Schon früh mit dem Schreiben begonnen

Seinem schreiberischen Schaffen schien der 1928 geborene Albee recht früh verpflichtet, indem er sich schon als Jugendlicher an ersten Gedichten, einem Roman und dem Stück „Schism“ (Schisma) versuchte, das 1944 in der Zeitschrift seiner Schule in Choate/New York erschien. Dass er sich über eine unglückliche Kindheit beklagte, mag an seiner Adoption nur zwei Wochen nach seiner Geburt in eine schwerreiche, erzkonservative Familie gelegen haben. Sein genauer Geburtsort, vermutlich in Virginia, ist nicht endgültig gesichert.

Ausgerechnet am Berliner Schiller-Theater, wo die „Zoogeschichte“ 1959 gemeinsam mit einem Stück Samuel Becketts uraufgeführt würde, machte der Adoptivsohn von Theaterunternehmer Reed Albee seinen ersten großen Schritt in die Bühnenwelt. Als das Stück es schließlich ins New Yorker Greenwich Village geschafft hatte, verpasste es dem wachsenden „Off-Broadway“, an dem abseits von Kommerz-Theater Raum für kreative Bühnenexperimente geschaffen werden sollte, einen Schub.

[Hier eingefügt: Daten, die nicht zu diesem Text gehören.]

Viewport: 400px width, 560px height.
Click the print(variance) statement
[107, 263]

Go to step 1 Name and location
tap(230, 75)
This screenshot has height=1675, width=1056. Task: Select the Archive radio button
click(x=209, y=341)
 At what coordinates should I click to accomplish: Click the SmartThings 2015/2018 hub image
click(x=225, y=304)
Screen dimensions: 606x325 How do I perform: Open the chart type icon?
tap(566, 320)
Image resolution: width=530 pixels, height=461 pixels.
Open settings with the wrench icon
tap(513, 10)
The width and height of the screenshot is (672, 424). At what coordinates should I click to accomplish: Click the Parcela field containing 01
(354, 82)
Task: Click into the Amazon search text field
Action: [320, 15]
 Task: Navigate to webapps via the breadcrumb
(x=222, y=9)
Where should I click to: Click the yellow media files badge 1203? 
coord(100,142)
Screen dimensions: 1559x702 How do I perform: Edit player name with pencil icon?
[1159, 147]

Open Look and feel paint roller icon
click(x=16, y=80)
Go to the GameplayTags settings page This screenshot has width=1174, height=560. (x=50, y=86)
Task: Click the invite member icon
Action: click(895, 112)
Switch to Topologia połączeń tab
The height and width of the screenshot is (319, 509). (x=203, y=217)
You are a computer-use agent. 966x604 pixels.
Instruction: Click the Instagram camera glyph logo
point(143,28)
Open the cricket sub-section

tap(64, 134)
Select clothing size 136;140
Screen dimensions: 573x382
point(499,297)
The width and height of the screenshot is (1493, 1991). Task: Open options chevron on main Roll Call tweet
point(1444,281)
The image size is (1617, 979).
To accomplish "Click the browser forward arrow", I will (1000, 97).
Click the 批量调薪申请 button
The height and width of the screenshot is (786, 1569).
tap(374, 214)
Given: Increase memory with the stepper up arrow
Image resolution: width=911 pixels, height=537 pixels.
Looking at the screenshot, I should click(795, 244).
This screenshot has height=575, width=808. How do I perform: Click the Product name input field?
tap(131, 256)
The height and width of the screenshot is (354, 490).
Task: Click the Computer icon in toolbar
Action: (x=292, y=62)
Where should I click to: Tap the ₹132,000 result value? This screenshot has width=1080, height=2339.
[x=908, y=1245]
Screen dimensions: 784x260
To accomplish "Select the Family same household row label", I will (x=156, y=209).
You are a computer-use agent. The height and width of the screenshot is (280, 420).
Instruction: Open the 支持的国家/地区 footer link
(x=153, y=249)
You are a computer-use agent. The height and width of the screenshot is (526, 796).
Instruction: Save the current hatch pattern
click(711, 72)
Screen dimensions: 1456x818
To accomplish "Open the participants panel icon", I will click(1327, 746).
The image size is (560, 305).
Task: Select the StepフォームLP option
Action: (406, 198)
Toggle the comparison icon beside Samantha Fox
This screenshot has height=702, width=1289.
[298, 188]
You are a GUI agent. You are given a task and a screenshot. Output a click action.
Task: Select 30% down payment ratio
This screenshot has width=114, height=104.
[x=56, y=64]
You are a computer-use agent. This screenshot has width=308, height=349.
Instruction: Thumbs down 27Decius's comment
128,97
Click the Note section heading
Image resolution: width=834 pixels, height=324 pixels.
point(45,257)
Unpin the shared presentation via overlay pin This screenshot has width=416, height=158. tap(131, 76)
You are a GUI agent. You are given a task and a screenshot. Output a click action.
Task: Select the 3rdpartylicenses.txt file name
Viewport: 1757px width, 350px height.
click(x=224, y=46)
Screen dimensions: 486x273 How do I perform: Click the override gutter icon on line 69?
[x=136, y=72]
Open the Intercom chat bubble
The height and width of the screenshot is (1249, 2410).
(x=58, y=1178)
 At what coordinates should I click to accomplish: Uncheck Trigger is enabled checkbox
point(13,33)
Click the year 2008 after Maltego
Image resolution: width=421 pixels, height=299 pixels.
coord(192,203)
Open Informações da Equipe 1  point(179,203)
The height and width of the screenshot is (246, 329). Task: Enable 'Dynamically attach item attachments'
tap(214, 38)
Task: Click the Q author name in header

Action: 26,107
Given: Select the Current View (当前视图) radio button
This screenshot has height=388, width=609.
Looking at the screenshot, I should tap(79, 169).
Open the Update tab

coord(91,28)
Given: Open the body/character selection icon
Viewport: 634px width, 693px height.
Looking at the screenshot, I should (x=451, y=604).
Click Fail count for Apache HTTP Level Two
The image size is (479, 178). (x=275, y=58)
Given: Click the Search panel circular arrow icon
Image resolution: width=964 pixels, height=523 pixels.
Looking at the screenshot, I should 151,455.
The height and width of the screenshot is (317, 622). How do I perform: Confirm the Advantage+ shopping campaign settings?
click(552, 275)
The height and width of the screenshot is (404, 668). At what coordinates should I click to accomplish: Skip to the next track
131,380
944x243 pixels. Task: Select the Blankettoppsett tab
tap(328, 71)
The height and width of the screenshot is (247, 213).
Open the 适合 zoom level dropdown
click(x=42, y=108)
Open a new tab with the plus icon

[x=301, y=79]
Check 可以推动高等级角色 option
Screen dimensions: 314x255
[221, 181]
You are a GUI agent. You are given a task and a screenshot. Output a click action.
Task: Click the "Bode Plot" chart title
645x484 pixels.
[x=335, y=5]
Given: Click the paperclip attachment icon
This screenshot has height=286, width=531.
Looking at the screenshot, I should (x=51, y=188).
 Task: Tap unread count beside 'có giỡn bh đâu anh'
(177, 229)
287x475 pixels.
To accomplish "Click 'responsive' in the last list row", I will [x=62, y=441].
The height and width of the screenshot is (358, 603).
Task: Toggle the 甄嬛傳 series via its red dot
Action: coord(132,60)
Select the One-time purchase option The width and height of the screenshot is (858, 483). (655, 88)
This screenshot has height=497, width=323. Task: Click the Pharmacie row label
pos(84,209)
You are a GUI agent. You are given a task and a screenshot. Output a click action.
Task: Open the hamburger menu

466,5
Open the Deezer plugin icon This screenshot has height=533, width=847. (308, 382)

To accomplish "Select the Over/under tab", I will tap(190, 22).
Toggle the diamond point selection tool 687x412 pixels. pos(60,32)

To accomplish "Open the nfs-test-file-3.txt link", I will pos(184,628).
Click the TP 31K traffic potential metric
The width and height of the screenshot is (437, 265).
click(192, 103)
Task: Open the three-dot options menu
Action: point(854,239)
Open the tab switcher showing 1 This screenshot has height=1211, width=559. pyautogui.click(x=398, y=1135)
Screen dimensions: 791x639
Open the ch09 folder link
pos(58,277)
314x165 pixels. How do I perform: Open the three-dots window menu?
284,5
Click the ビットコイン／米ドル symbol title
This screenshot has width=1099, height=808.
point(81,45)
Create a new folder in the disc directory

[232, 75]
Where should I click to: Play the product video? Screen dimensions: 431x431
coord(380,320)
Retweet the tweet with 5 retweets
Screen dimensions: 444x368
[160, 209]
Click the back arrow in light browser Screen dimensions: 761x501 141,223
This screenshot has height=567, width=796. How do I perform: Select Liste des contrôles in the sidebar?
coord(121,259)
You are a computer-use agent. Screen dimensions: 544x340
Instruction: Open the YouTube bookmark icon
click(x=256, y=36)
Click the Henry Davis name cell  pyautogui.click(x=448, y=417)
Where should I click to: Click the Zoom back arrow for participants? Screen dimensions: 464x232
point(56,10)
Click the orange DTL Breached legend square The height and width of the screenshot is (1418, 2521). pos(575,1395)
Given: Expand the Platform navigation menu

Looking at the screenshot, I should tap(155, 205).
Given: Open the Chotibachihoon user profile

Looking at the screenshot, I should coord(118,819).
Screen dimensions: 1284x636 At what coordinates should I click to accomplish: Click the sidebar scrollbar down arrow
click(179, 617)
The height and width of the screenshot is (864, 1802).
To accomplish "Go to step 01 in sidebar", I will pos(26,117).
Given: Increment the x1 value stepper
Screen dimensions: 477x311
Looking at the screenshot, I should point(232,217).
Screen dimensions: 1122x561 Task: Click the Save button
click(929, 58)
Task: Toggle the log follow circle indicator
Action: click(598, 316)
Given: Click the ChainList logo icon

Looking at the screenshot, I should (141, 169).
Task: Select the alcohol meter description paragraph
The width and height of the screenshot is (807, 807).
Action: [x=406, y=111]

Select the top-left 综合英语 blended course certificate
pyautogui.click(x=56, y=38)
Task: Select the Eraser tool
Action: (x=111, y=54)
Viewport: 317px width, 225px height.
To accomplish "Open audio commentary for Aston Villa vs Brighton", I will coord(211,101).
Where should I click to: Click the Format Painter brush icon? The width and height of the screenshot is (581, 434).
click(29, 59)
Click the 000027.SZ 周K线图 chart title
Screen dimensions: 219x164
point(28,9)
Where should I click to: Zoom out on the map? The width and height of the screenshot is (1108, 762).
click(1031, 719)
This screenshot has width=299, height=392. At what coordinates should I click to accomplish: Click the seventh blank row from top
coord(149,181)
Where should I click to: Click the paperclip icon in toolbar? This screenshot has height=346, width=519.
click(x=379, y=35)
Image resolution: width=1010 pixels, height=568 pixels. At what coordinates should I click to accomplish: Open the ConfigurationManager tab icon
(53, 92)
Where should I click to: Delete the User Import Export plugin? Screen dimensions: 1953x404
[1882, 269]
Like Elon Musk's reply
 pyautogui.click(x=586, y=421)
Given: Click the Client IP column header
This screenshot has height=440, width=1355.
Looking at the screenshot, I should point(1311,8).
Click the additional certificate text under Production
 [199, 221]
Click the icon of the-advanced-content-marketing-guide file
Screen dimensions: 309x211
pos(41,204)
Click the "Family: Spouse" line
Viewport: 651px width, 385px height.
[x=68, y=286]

Wer hat Angst vor Virginia Woolf?

Albee selbst erhielt den wohl kräftigsten Schub seiner Karriere mit der bitteren Ehesatire „Wer hat Angst vor Virginia Woolf?“, die auch dank einer Verfilmung mit Richard Burton und Elizabeth Taylor trotz vieler weiterer Stücke bis zu Albees Tod sein bekanntestes Werk blieb. Das abendfüllende Stück hatte ihn 1962 auf einen Schlag zum unumstrittenen Star am amerikanischen Theaterhimmel gemacht. Doch die Lobpreisungen sah Albee auch mit gemischten Gefühlen: Das Stück „hängt mir am Hals wie eine glänzende Medaille - wirklich schön, aber ein bisschen beschwerlich“, sagte er einmal.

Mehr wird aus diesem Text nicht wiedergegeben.